> _PROBLEM TO SOLVE_
Copy out the rows below verbatim, from the line containing "This screenshot has height=995, width=1053." through the line containing "click(271, 401)", with both of those lines included.

> _INFORMATION SHOWN_
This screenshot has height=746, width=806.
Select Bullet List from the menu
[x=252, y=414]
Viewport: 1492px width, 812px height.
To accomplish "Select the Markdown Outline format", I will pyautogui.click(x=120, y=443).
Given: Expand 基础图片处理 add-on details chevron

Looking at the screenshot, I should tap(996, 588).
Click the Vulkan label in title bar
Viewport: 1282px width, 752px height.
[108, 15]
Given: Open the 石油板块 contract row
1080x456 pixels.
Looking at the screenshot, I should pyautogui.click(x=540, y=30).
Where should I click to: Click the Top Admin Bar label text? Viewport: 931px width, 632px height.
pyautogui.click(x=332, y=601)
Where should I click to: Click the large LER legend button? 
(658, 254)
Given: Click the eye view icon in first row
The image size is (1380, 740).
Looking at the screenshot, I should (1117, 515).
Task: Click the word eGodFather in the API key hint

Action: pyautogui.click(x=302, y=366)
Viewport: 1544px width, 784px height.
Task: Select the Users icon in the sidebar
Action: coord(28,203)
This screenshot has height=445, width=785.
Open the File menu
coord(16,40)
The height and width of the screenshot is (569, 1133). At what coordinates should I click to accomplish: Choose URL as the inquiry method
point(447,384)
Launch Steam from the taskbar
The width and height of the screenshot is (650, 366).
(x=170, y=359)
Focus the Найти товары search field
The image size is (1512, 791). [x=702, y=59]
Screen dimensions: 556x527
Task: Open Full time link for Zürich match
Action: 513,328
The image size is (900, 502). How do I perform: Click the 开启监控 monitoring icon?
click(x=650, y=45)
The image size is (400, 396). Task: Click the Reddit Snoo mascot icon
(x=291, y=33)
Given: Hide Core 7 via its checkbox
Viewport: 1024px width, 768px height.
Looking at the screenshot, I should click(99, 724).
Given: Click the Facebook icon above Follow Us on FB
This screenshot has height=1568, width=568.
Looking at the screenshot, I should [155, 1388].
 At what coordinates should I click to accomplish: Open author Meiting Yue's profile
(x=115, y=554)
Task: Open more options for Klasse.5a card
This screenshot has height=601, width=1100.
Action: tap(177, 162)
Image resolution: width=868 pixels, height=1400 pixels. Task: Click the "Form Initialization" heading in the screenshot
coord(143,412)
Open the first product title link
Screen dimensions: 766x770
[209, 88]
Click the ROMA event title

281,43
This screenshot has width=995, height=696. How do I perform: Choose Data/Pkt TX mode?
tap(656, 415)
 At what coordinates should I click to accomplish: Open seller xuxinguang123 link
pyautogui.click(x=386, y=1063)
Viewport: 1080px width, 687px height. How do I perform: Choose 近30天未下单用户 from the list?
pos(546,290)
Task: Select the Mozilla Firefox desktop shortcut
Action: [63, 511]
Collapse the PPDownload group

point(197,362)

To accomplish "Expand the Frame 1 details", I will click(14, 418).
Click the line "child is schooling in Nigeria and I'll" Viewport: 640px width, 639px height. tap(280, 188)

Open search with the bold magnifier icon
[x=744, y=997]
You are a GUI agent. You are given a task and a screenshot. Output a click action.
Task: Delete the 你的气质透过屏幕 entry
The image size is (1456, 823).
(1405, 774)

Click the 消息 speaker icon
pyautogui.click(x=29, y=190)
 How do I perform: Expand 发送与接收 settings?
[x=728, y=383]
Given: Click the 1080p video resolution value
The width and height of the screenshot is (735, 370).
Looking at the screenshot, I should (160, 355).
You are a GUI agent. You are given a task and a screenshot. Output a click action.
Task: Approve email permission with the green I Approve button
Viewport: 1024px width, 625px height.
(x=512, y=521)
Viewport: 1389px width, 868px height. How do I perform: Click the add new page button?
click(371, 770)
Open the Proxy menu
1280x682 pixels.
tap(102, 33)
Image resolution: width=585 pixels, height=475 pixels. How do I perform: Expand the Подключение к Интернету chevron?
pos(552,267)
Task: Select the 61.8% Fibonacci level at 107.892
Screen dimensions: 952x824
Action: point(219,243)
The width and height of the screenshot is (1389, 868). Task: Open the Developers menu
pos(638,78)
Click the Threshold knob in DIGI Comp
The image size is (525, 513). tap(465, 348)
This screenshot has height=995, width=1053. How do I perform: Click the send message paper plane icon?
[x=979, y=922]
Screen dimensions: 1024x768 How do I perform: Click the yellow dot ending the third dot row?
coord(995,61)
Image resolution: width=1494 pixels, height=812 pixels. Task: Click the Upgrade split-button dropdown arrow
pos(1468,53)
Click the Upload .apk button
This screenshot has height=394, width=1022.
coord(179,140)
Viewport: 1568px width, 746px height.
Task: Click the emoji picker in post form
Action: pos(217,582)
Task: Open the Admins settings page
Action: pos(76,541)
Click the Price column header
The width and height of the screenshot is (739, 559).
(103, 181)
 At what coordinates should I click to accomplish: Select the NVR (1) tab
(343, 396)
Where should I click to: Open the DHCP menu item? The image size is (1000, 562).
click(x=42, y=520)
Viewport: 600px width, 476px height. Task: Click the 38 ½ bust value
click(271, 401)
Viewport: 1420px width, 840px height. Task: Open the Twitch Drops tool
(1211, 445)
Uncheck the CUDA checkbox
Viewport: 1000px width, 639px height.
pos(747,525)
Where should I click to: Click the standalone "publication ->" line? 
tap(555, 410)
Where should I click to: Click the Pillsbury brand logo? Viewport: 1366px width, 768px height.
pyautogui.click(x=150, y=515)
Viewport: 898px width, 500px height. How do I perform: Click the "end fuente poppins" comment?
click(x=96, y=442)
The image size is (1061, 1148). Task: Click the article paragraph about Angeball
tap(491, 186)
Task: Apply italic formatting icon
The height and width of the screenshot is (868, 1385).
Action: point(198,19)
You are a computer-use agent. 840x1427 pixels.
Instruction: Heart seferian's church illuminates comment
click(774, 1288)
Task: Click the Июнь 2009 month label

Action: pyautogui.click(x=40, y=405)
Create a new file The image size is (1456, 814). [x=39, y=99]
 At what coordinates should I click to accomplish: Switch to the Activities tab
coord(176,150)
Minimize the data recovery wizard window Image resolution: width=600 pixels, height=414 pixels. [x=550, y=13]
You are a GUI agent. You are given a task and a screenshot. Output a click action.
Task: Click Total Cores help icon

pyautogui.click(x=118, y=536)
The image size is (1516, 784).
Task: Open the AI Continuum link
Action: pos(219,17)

> _OUTPUT OF THE TASK_
This screenshot has height=995, width=1053. How do I perform: Click the send message paper plane icon?
[x=979, y=922]
Screen dimensions: 1024x768 How do I perform: Click the yellow dot ending the third dot row?
coord(995,61)
Image resolution: width=1494 pixels, height=812 pixels. Task: Click the Upgrade split-button dropdown arrow
pos(1468,53)
Click the Upload .apk button
This screenshot has height=394, width=1022.
coord(179,140)
Viewport: 1568px width, 746px height.
Task: Click the emoji picker in post form
Action: pos(217,582)
Task: Open the Admins settings page
Action: pos(76,541)
Click the Price column header
The width and height of the screenshot is (739, 559).
(103, 181)
 At what coordinates should I click to accomplish: Select the NVR (1) tab
(343, 396)
Where should I click to: Open the DHCP menu item? The image size is (1000, 562).
click(x=42, y=520)
Viewport: 600px width, 476px height. Task: Click the 38 ½ bust value
click(271, 401)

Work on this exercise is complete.